Biedermänner, Brandstifter und Staatsfeinde

Dort sitzt schon die aktuelle Welt am Sonntag (das populäre Zentralorgan der Nationalkonservativen), die sich ihr Hitler-Cover nicht verkneifen kann und scheinbar äuqidistant vor Instrumentalisierung warnt: die einen mache die deutsche Kollektivschuld "blind für Missstände", die anderen zu Brandstiftern. Innendrinnen stehen die Zündler dann schon unter Anführungszeichen, es geht es dann nicht einmal nur mehr um die übliche töricht-blinde Linke, sondern um alle vier Bundestags-Parteien, die an angeblichen 60% der Bevölkerung, die Flüchtlinge als Eindringlinge sehen und sich nicht mischen wollen, gar nicht mehr vertreten können.

Die Liebe zum deutschen Volk treibt auch Sloterdijks Beiwagerl aus dem philosophischen Quartett, den Literaturwissenschaftler Rüdiger Safranski an, in der Weltwoche ähnliche Thesen zu äußern.

Nicht dass Pegida, AfD oder auch die FPÖ eine derartige moralphilosophische Unterfütterung brauchen, um ihre immer scharf an der aktuellen Oberflächen-Befindlichkeit orientierten Ratschläge aus dem Stammhirn abzuliefern: für eine Legitimierung als Position einer wieder einmal von ganz weit rechts in die Mitte gerückte "Neue Mitte" macht sich eine solche Unterstützung aber schon was her.

Auf diesem Nährboden kommen Aussagen wie die von Pegida-Bachmann beklatschte Strache'sche vom Kanzler als "Staatsfeind, so wie er sich verhält, ein Bürgerfeind und ein Österreichfeind." - Die Begrifflichkeit des Staatsfeinds analysiert übrigens Lisa Nimmervoll hier im Standard punktgenau - ebenfalls unter Einbeziehung juristischer Standards.

Wo ist das Menetekel?

Alles nichts Ungewöhnliches? Bestenfalls wegen der neuen Dichte und des Alarmismus bemerkenswert? Nicht nur das.

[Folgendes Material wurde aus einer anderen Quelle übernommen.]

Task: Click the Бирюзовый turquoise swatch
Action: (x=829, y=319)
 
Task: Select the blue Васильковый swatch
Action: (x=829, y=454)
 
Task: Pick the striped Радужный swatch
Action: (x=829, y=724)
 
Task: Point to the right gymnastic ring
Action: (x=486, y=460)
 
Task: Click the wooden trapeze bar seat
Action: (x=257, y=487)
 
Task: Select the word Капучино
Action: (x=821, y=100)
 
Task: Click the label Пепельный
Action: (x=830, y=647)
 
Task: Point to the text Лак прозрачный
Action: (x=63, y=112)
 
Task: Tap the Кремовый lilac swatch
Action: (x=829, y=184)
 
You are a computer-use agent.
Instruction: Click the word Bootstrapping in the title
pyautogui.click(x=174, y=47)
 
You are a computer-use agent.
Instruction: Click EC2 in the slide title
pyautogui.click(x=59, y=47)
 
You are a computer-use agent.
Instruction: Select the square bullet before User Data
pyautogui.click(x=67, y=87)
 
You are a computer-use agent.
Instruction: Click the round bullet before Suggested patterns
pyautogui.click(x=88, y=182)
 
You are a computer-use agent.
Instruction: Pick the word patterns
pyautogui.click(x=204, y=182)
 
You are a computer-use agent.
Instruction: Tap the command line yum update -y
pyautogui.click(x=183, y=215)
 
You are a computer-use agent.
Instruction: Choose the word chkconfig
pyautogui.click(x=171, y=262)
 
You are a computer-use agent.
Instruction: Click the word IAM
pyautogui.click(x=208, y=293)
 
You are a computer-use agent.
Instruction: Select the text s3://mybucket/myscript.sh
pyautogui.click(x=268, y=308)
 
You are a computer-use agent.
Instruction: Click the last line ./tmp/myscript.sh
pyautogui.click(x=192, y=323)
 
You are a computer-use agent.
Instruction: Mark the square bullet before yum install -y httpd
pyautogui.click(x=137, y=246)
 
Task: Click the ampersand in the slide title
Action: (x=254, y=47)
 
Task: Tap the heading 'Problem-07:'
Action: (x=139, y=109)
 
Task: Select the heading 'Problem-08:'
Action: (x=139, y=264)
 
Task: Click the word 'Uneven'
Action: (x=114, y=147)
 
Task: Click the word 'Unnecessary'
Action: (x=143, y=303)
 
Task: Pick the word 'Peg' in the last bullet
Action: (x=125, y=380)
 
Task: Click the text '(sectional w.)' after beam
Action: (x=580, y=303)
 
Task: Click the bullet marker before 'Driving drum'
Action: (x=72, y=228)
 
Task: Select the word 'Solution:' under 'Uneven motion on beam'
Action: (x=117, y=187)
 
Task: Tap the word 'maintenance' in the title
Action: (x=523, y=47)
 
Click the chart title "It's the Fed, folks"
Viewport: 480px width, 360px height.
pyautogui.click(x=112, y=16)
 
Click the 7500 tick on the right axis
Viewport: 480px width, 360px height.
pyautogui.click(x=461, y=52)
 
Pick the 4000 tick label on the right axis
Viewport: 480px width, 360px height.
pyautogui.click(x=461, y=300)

Normalerweise sind Aufrufe zum Ungehorsam und zur Aushebelung der demokratischen Einrichtungen ein Standard der kritischen Auseinandersetzung der Linken mit staatlich sanktionierten Herrschafts-Instrumenten, die im Dienst des Kapitals verortet werden.

Dass sich nun die nationalkonservative Bewegung in durchaus vergleichbarerer Art an demokratieprägenden Statuten reibt und sich anschickt, den mobbewegten Ungehorsam salonfähig zu machen, ist ideologisch nicht mit schlichter Unzufriedenheit am Kurs der führenden innerparlamentarischen Law&Order-Kraft Deutschlands (der CDU) zu erklären. Es geht nicht darum, Merkel wegzuputschen - auch wenn (siehe wieder Strache, wieder bei seiner Neujahrsrede, wieder unter Bachmann'schem Jubel) die "die muss weg!"-Forderung schon mehr als virulent ist.

Der immer weniger verhohlene Aufruf zur Missachtung von Menschen- und anderen Grundrechten, die Legitimierung der Straße, mitsamt all den klassisch-linken Revolutions-Szenarios - das deutet auf eine tiefe Krise der demokratischen Gesinnung innerhalb nationalistisch Orientierten, bisher als bloß konservativ geltenden Rechtsaußen-Denker hin. Und es sind eben nicht nur die Nazis, die sich schon einmal in der Ausschaltung des Parlaments erprobt haben, sondern, zumindest in Österreich, auch die nationalkonservativen Kräfte gewesen, die ihre damalige Sinnkrise in einen entsprechenden Fehlversuch geführt hat.